The mitochondria argument
When you exercise at high intensities, mitochondria can get overwhelmed, struggling to keep up with the demand for energy. Zone 2 training, by contrast, allows the body to produce ATP efficiently without that overwhelm. It’s a controlled stress and over months of consistent training, those adaptations compound.Zone 2 endurance training induces significant improvements in mitochondrial content, function, and substrate utilization. It also increases capillary density which improves oxygen delivery, insulin sensitivity, and oxidative metabolism.Dr.

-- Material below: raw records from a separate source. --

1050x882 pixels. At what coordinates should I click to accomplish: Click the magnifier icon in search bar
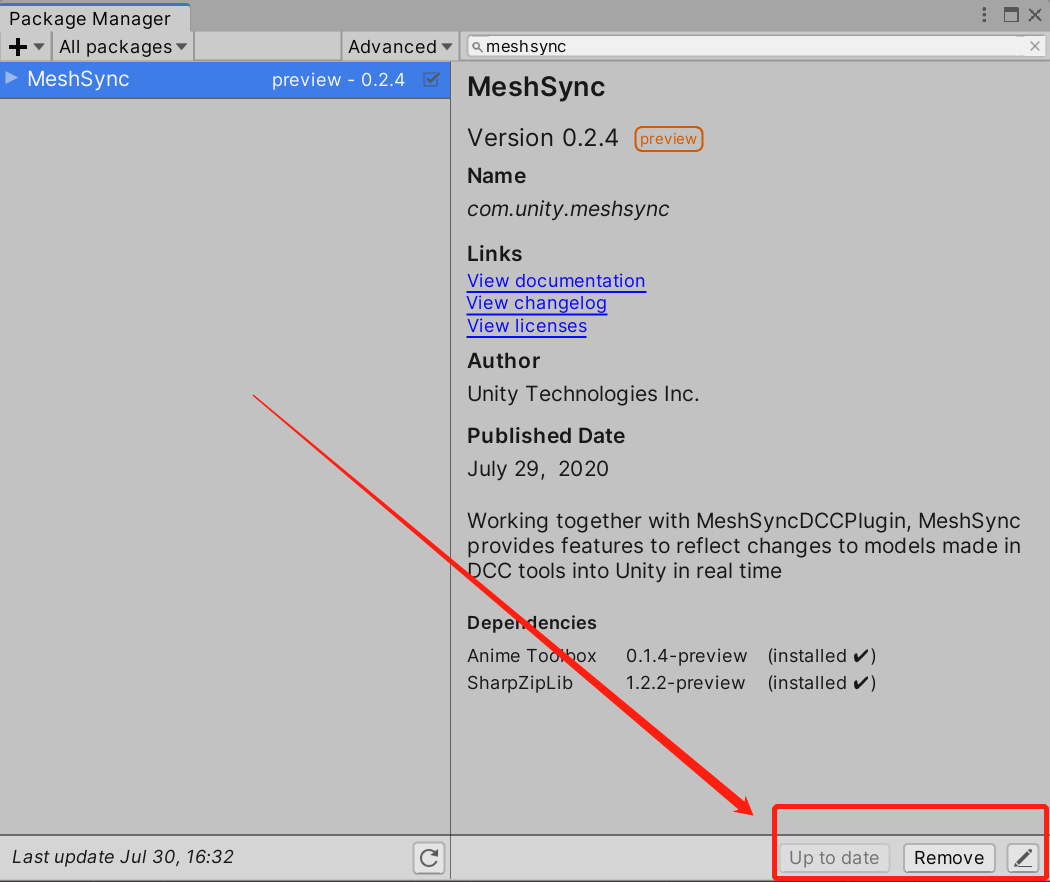478,46
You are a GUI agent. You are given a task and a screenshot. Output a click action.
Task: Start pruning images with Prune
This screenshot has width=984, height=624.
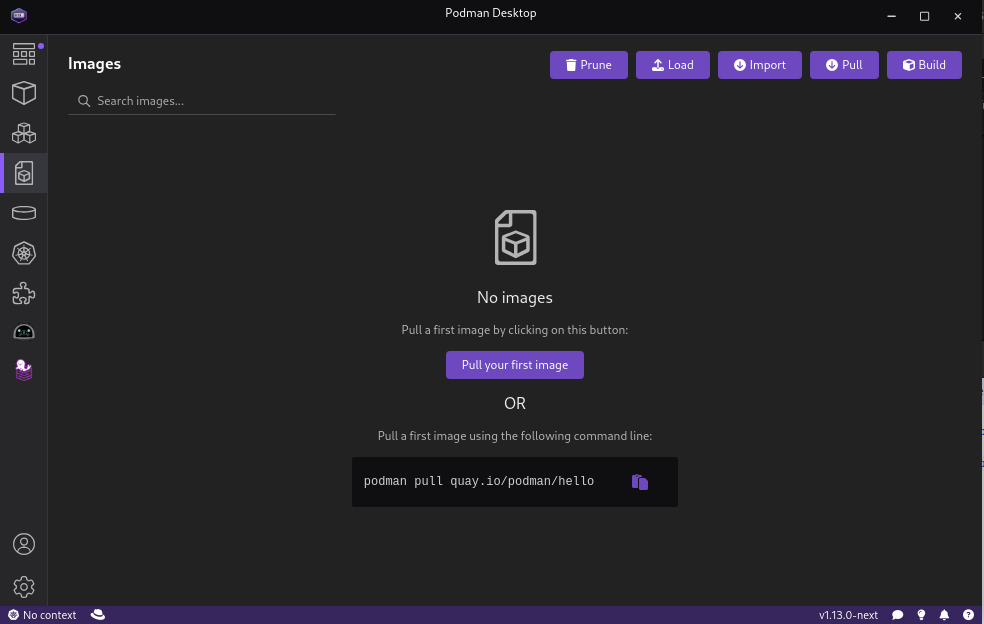588,64
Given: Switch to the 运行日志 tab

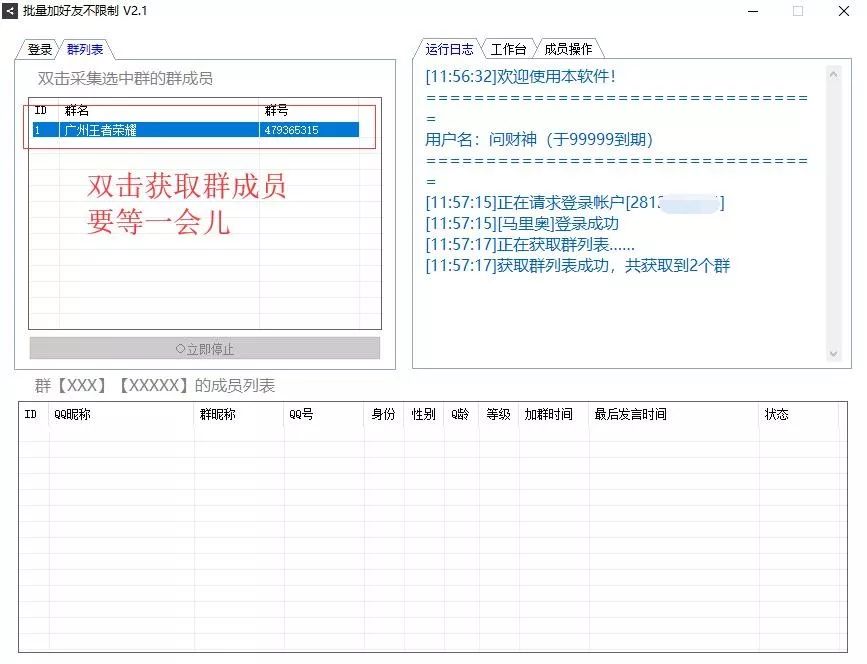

Andrew Huberman, the Stanford neuroscientist, has suggested a target of at least 200 minutes of Zone 2 per week and has described having a wide base of Zone 2 fitness alongside a high aerobic peak as the best long-term fitness profile, likening Zone 2 to the base of a pyramid.
The smarter way to think about exercise intensity
Here’s what the science is actually saying, stripped of hype on either side: Zone 2 can jumpstart health and fitness improvements — it promotes movement, supports fat oxidation, and is accessible for most people. But it was never meant to be the only thing. The athletes who rely on it most also train hard, sprint, and push their VO2 max regularly. The Zone 2 base is what makes those hard efforts sustainable.What’s changed is who this information is reaching. For years, the conversation about Zone 2 stayed inside sports physiology departments and elite coaching circles. Now it’s being translated by physicians into advice for people.Zone 2 is low enough in intensity that it can be performed daily and is easy to recover from, making it ideal for building consistent, sustainable exercise habits whose cumulative impact supports long-term weight management and reduces the likelihood of injury or burnout. It is the exercise you’ll actually stick to for a decade and is worth more than the perfect protocol you abandon after six weeks.So no, the person on the treadmill moving at a conversational pace wasn’t wasting their time. They were building something slowly and deliberately, in the way that most lasting things get built. We just weren’t paying attention.